• Travail à faire:
- a) Extrayez sans aucune modification le passage de l'allocution de Vienne qui s'ouvre sur les mots contenant « Il est vrai » et se clôt sur « interne d'une société. ».
- b) Prolongez l'allocution de Vienne en reprenant juste après sa dernière phrase.

• Extrait de page:
◇ ◇ ◇ ◇ ◇ ◇ ◇

NOTES POUR UNE ALLOCUTION DEVANT LA SOCIETÉ
AUTRICHIENNE DES AFFAIRES ÉTRANGÈRES

VIENNE (AUTRICHE)

LE 23 JANVIER 1998

          Bien que je sois l'homonyme de Céline Dion, je n'ai pas sa voix et je l'ai moins que jamais aujourd'hui. Au Canada, en Ontario et au Québec, surtout au Québec, nous venons de passer une semaine épouvantable à cause d'un déluge de pluie verglaçante, le pire depuis qu'on tient des statistiques sur la météo, et j'ai passé la semaine à me promener dans des villages où il y avait ni électricité, il n'y avait pas de téléphone, dans l'obscurité, et j'ai jamais cru dans ma vie que je verrais ça, des branches d'arbres qui tombaient sur des voitures, et tout ça... et sur des maisons, des pylônes qui s'écroulaient sur des maisons, et tout ça me laissait penser qu'en effet nous sommes dans un monde global. Le réchauffement de la planète semble bien être véritable, et on ne le gérera pas sans avoir une intégration forte de tous les différents pays, et c'est un des thèmes dont je vais parler, la gestion d'un monde global et le rôle du fédéralisme dans le cadre de cette gestion.

          C'est avec un très grand plaisir que je prends la parole ici même, à Vienne, parce qu'il y a à peine dix ans, cette ville se trouvait à la frontière d'une Europe divisée. Aujourd'hui, elle se situe au coeur d'une nouvelle Europe. Vous avez été témoins de l'extraordinaire transformation de l'Europe de l'Est, qui paraissait inimaginable il y a dix ans. Tant la situation géographique de l'Autriche que votre nouveau rôle dans le monde, ce dont témoigne sa prochaine présidence de l'Union européenne, font de votre ville un endroit idéal pour réfléchir à certains des principaux changements de l'ordre mondial. Je mettrai l'accent, en particulier, sur les tendances que nous observons dans le monde : expansion de la démocratie et des pratiques démocratiques et le rôle de la fédération dans ce cadre. Je me propose de le faire en ma qualité de Canadien, de Québécois, et de ministre chargé des relations entre gouvernements au sein d'une fédération.

          Il est vrai que nous assistons à l'expansion des modes de gouvernement démocratiques. Il suffit de regarder un peu partout dans le monde, que ce soit à l'est à partir de Vienne, ou en Amérique du Sud et dans une certaine mesure, en Asie, où, là aussi, nous constatons une expansion de la démocratie. Nous l'observons de plus en plus, un consensus est en train de se dégager dans le monde sur le fait que la démocratie, j'entends par là des gouvernements élus par le peuple et la primauté du droit, constitue la meilleure recette en vue de la gestion interne d'une société.

◇ ◇ ◇ ◇ ◇ ◇ ◇

• Extraits de liste:
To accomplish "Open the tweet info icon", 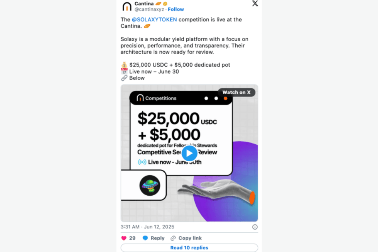I will pyautogui.click(x=255, y=227).
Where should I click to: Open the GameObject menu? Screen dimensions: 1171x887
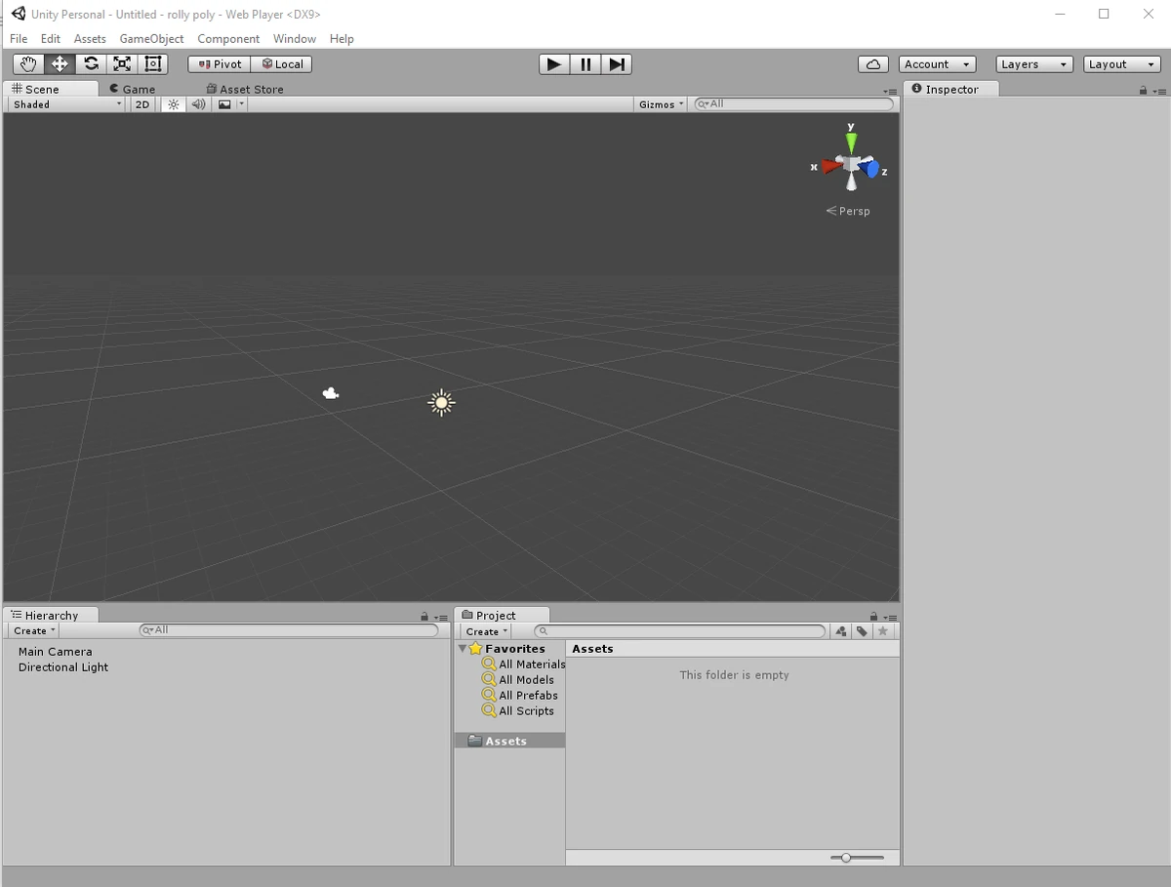coord(151,38)
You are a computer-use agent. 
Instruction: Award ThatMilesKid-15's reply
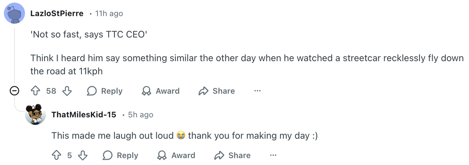[x=176, y=155]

◇ ◇ ◇ ◇ ◇ ◇ ◇

• Liste des réponses:
- a)
Il est vrai que nous assistons à l'expansion des modes de gouvernement démocratiques. Il suffit de regarder un peu partout dans le monde, que ce soit à l'est à partir de Vienne, ou en Amérique du Sud et dans une certaine mesure, en Asie, où, là aussi, nous constatons une expansion de la démocratie. Nous l'observons de plus en plus, un consensus est en train de se dégager dans le monde sur le fait que la démocratie, j'entends par là des gouvernements élus par le peuple et la primauté du droit, constitue la meilleure recette en vue de la gestion interne d'une société.

- b)
          Toutefois, nous avons de plus en plus de preuves qu'Emmanuel Kant avait raison lorsqu'il soutenait qu'on pourrait mieux régler le problème externe de la gestion de la chose publique, de la création d'une société internationale d'États pacifiques, si ces États sont démocratiques. La démocratie vaut à la fois pour les gestions interne et externe des affaires publiques. D'ailleurs, on aurait du mal à citer deux démocraties bien enracinées qui se sont fait la guerre. Je ne dis pas que cela n'arrivera jamais, mais je crois que la liberté de l'opinion publique et des contre-pouvoirs ainsi que la primauté du droit aident les pays à régler par des moyens pacifiques les conflits qui les opposent.

          Toutefois, la transition du totalitarisme à la démocratie ne s'est pas faite sans heurts dans de nombreux pays. Vous le savez d'autant mieux que vous avez pu observer cela près de votre pays. Nous avons connu une période de ruptures politiques spectaculaires, fruit du communisme et de toutes ses conséquences. Vous avez vu de près les bouleversements qui ont secoué l'Europe de l'Est, dont l'éclatement de plusieurs pays, la Tchécoslovaquie, la Yougoslavie, l'Union soviétique.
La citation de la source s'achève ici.